Di sisi lain penggunaan teknologi modern ini membawa dampak negatif yang berbahaya bagi kehidupan kaum religius di Indonesia. Dampak negatif ini dapat terlihat dari kehidupan sehari-hari para religius yang sering saya jumpai di komunitas, lingkungan, maupun di dunia maya.
Adapun dampak negatif tersebut terbagi dalam beberapa dimensi kehidupan manusia, di antaranya yaitu pada dimensi ekonomi. Dipandang dari sisi ekonomi, teknologi digital membuat para religius menjadi “boros” dalam pengeluaran uang untuk memenuhi kebutuhan diri akan teknologi digital ini. Para religius secara tidak langsung hanyut dalam arus zaman dan berkeinginan untuk terlihat sama seperti orang-orang di luar biara, yakni memiliki smartphone yang bermerek bagus, mahal, dan terbaru serta lengkap dengan aplikasi dan jaringan internet yang memadai. Mereka juga dapat membeli barang/makanan secara online dan praktis.
Adanya fasilitas yang lengkap dan mahal ini membuat mereka semakin percaya diri untuk bergaul dengan orang-orang sekitar dan merasa lebih gaul dibandingkan dengan religius lainnya. Dengan demikian para religius membutuhkan dana lebih untuk memenuhi kebutuhan pribadi akan teknologi. Di sini para religius juga telah “mengabaikan” penghayatan kaul kemiskinan yang telah diikrarkan.

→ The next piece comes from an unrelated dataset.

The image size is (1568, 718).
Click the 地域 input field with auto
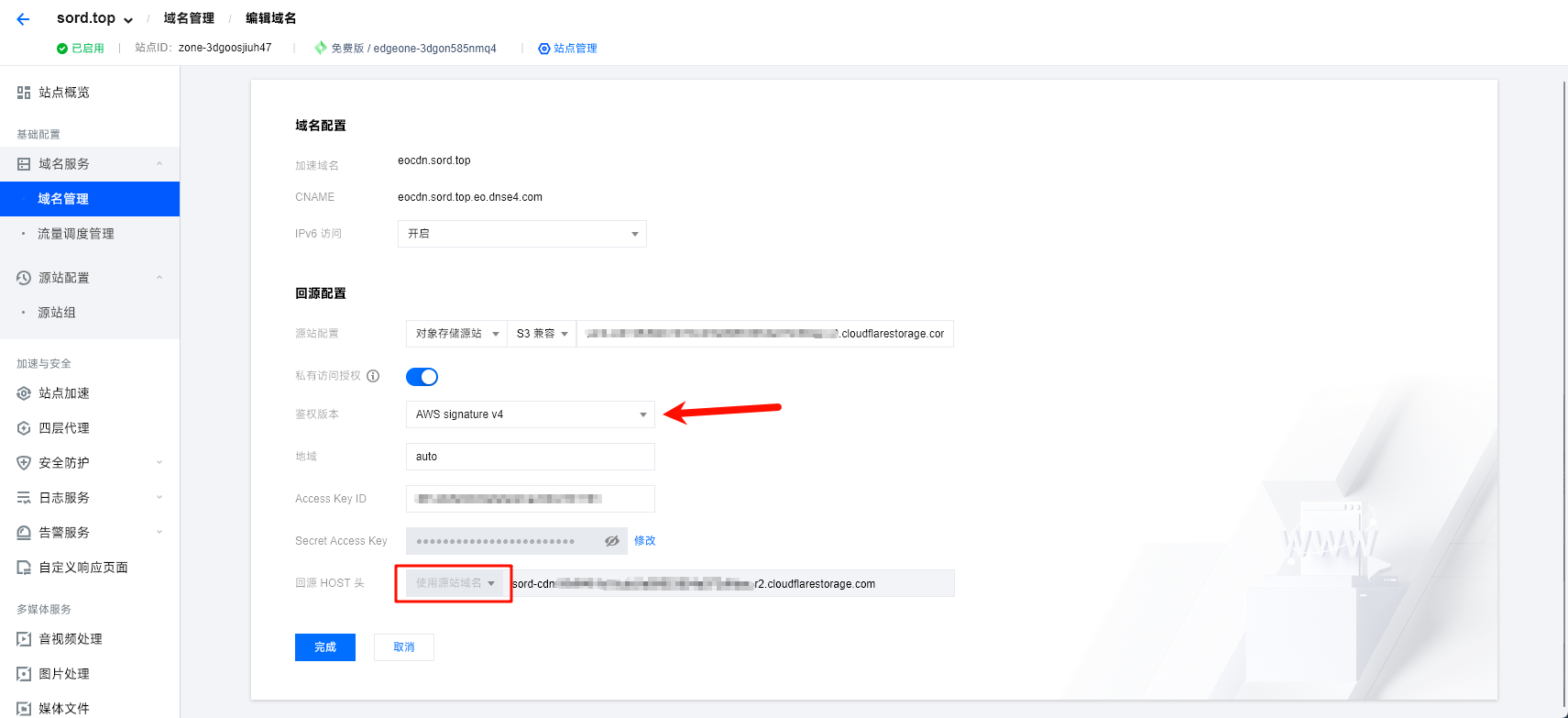pos(530,457)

Dimensi sosial. Dipandang dari sisi sosial, teknologi digital dapat mengubah pola relasi kaum religius dari relasi verbal ke arah relasi non-verbal. Hal itu disebabkan oleh penggunaan media sosial dalam bentuk chatting. Para religius lebih nyaman berada di dalam kamar masing-masing dan berhadapan dengan layar smartphone atau komputer untuk berelasi dengan orang-orang di dunia maya dibandingkan bertatap muka secara langsung dengan anggota komunitas. Peristiwa semacam ini dapat dijumpai di dalam biara-biara yang para anggotanya lebih mementingkan kesenangan diri sendiri daripada komunitas. Akibatnya, relasi terhadap anggota komunitas menjadi renggang dan acuh tak acuh.
Dimensi psikologi. Secara psikologi, setiap orang memiliki kebutuhan psikologis yang harus dipenuhi. Kebutuhan psikologis tersebut dapat berupa kebutuhan akan kasih sayang, perhatian, dihargai, terkenal/popularitas, dan lain-lain. Di sini, teknologi digital dapat menjadi pelarian bagi para religius yang masih berusaha memenuhi kebutuhan-kebutuhan psikologis yang belum terpenuhi.
Kebutuhan akan kasih sayang dan perhatian dapat mereka penuhi melalui perjumpaan dengan orang-orang di dunia maya, kebutuhan akan terkenal/popularitas dapat terpenuhi melalui update status di akun media sosial dan memperoleh banyak like dari teman-teman. Hal ini banyak dijumpai di beberapa akun para religius yang selalu muncul di Instagram dan Facebook. Mereka bukan lagi mewartakan Kerajaan Allah di dunia, melainkan mereka mewartakan diri sendiri agar semakin terkenal sebagai religius yang modern.
Dimensi intelektual. Teknologi digital kerap kali menyajikan data informasi/ pengetahuan berupa berita-berita yang tidak benar atau biasa disebut dengan hoax. Data informasi yang tidak benar ini dapat menyesatkan para religius yang membacanya, sehingga mereka menyerap informasi/pengetahuan yang salah dan menganggap informasi/pengetahuan tersebut benar. Dengan demikian para religius yang kurang selektif terhadap informasi yang tersedia ini pun dapat menyesatkan banyak orang yang menerima pengajaran atau pewartaan yang mereka dilakukan.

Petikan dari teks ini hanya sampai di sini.